Culham Centre for Fusion Energy is a laboratory, based on a former military airfield in Oxfordshire. The structure itself is an 18 meter-high container and in there is a team of British researchers and scientists that are creating what they describe as a “miniature sun” here on Earth.
This long-held dream of fusion power will potentially offer a limitless supply of zero-carbon energy but is yet to be viable at scale because a fusion reaction requires more power than it tends to generate.
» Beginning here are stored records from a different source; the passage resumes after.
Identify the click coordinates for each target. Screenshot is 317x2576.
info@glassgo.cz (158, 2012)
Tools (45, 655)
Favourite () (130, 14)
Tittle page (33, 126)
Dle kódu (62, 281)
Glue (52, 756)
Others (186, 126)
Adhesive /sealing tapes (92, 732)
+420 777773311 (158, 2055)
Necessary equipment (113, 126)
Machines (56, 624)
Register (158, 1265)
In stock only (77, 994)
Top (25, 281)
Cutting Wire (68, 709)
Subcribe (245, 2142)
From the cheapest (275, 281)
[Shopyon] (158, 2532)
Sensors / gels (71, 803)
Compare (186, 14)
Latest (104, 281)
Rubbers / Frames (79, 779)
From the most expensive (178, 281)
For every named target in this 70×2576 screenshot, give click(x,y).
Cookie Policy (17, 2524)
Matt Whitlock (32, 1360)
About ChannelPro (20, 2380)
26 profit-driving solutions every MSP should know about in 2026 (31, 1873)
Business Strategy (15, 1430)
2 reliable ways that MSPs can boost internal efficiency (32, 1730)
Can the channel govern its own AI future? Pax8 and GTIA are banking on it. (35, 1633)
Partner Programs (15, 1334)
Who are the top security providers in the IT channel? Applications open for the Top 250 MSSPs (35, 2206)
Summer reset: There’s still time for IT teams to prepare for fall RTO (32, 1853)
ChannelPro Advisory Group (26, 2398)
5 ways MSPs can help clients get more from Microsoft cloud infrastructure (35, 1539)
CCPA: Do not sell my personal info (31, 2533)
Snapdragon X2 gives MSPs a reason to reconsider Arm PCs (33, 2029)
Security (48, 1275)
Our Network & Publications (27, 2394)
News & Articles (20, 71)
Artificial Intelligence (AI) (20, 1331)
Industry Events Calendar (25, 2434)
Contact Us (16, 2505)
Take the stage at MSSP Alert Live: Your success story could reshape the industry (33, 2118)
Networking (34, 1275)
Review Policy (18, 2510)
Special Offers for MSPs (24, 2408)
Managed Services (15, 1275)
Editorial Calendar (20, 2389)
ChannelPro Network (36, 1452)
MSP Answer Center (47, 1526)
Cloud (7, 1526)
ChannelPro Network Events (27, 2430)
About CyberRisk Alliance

But this is not impossible!
Fusion Reactors on a Global Scale
Chinese scientists have built a fusion reactor that became the first in the world to reach 100 million degrees Celcius – Seven times hotter than the core of the sun and most importantly the temperature at which hydrogen atoms begin to fuse into helium.
Achievements like these are milestones on the fusion timeline and provide insight for projects like the International Thermonuclear Experimental Reactor project (ITER).
In France, the consortium is building a prototype fusion reactor called Tokamak which costs around $25 billion and it aims to conduct a test of super-heated plasma in 2025 and generate full-power fusion within 15 years.
ITER may be the biggest and most expensive project but there are more fusion energy projects underway. Like for example, a privately funded UK venture called Tokamak Energy announced it hit 15 million degrees for the first time.
MIT and the startup of Commonwealth Fusion Systems are currently designing a fusion reactor capable of generating more power than it consumes.
The Canadian government will be investing around $37 million in General Fusion that will focus on magnetized target fusion.